**Data:**
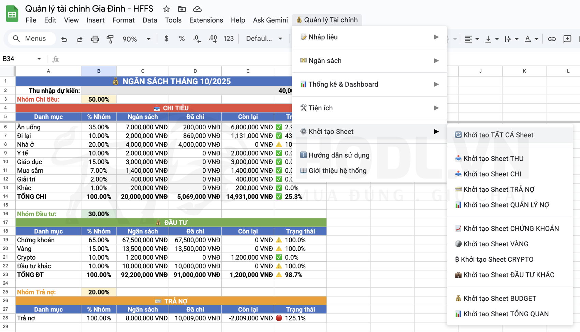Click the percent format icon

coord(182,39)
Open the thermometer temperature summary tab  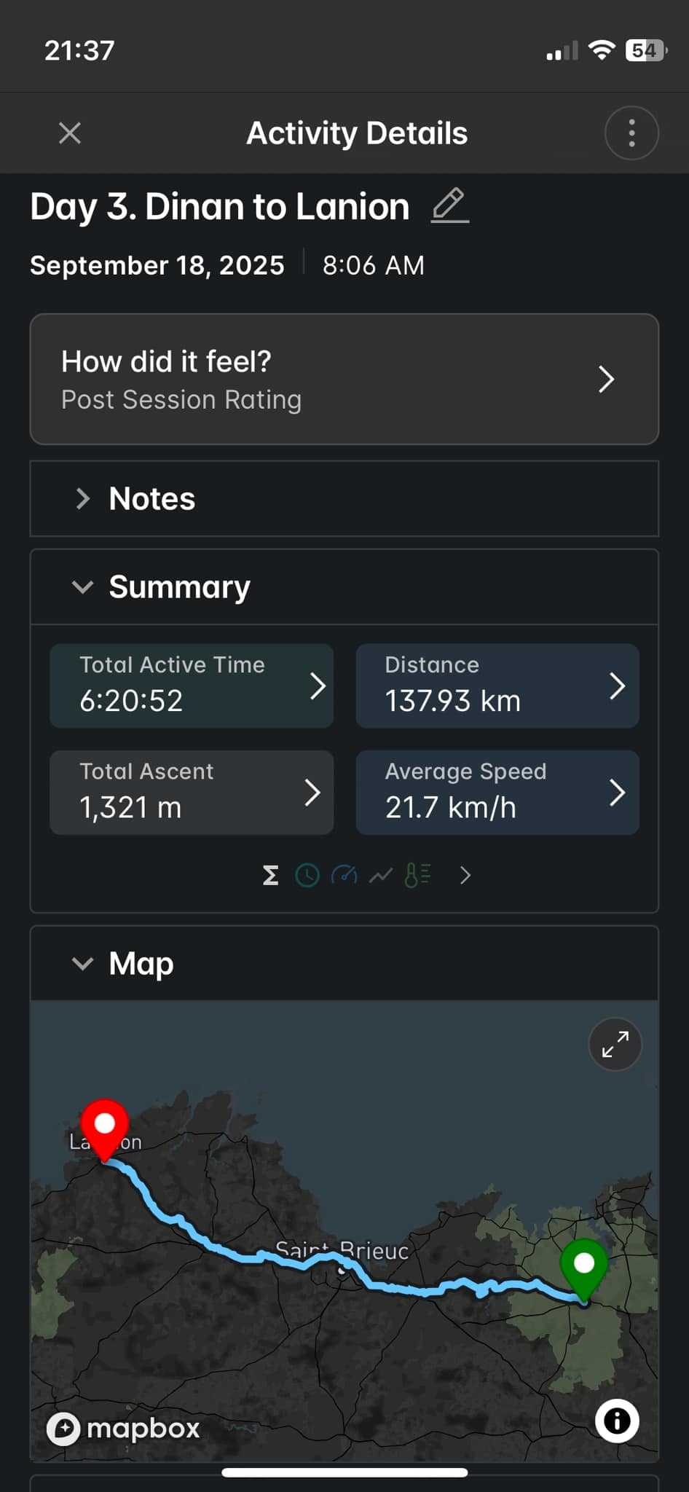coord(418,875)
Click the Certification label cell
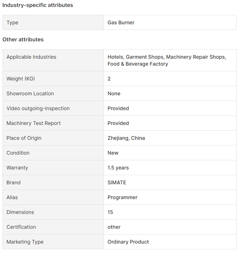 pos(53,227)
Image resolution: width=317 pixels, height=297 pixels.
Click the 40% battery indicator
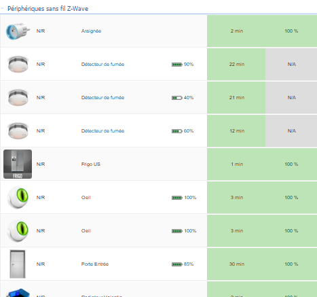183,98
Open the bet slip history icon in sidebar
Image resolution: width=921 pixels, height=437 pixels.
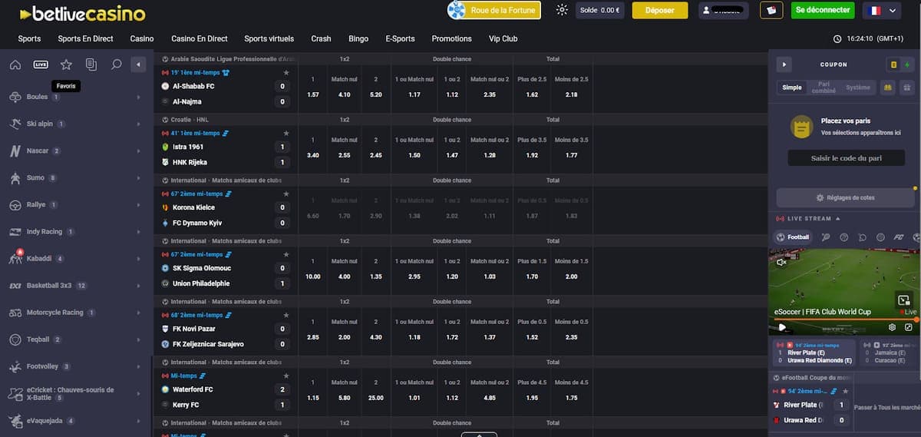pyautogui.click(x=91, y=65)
==
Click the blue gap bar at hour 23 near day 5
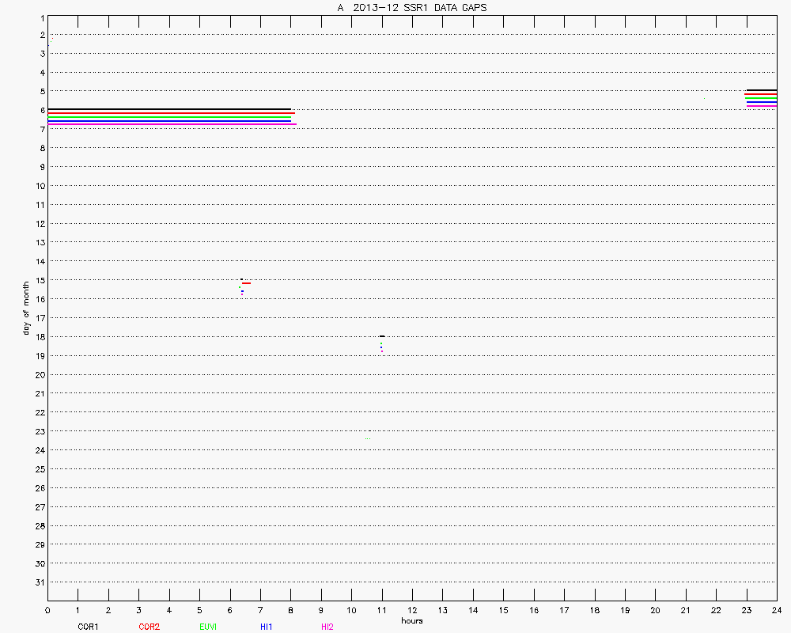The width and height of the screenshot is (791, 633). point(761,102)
...
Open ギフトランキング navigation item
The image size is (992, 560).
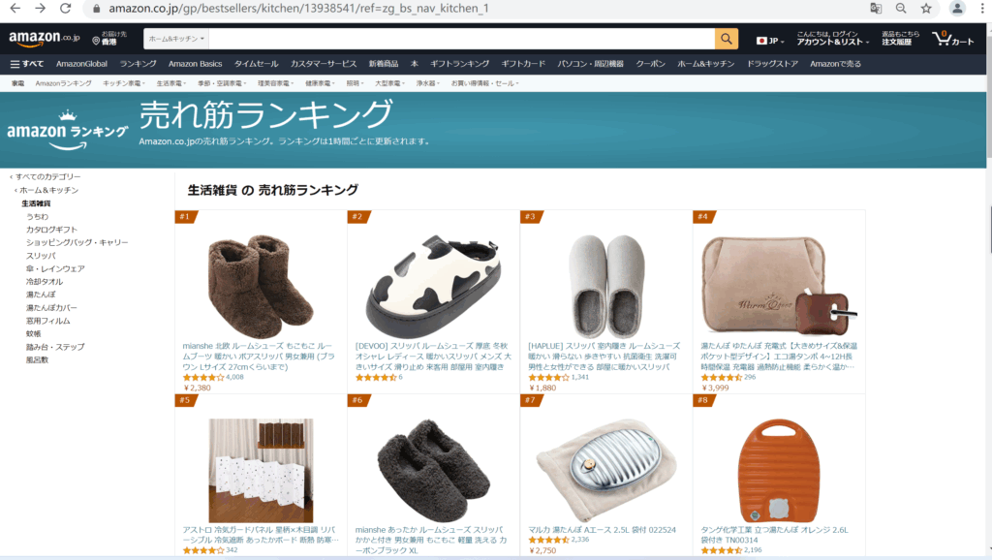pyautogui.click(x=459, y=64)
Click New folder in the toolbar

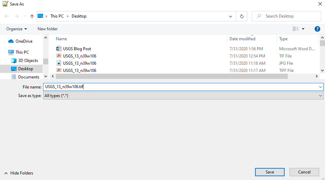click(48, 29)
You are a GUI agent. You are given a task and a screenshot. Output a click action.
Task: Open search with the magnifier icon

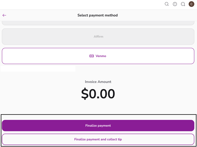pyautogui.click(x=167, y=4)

**Task prompt:** In the listing above, find the line containing "Click the Certification label cell" and the line containing "Open the bet slip history icon in sidebar", then print exactly those two lines and every line between them, minus the pictures.

**Reply:**
Click the Certification label cell
 pos(53,227)
Image resolution: width=317 pixels, height=297 pixels.
Click the 40% battery indicator
183,98
Open the bet slip history icon in sidebar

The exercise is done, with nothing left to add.